Supplied material:
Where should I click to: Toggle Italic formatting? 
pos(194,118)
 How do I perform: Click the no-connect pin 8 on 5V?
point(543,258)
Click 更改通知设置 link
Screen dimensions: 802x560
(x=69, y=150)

Task instructions:
Would you please reproduce the entries above word for word?

Response area:
Where should I click to: Toggle Italic formatting? 
pos(194,118)
 How do I perform: Click the no-connect pin 8 on 5V?
point(543,258)
Click 更改通知设置 link
Screen dimensions: 802x560
(x=69, y=150)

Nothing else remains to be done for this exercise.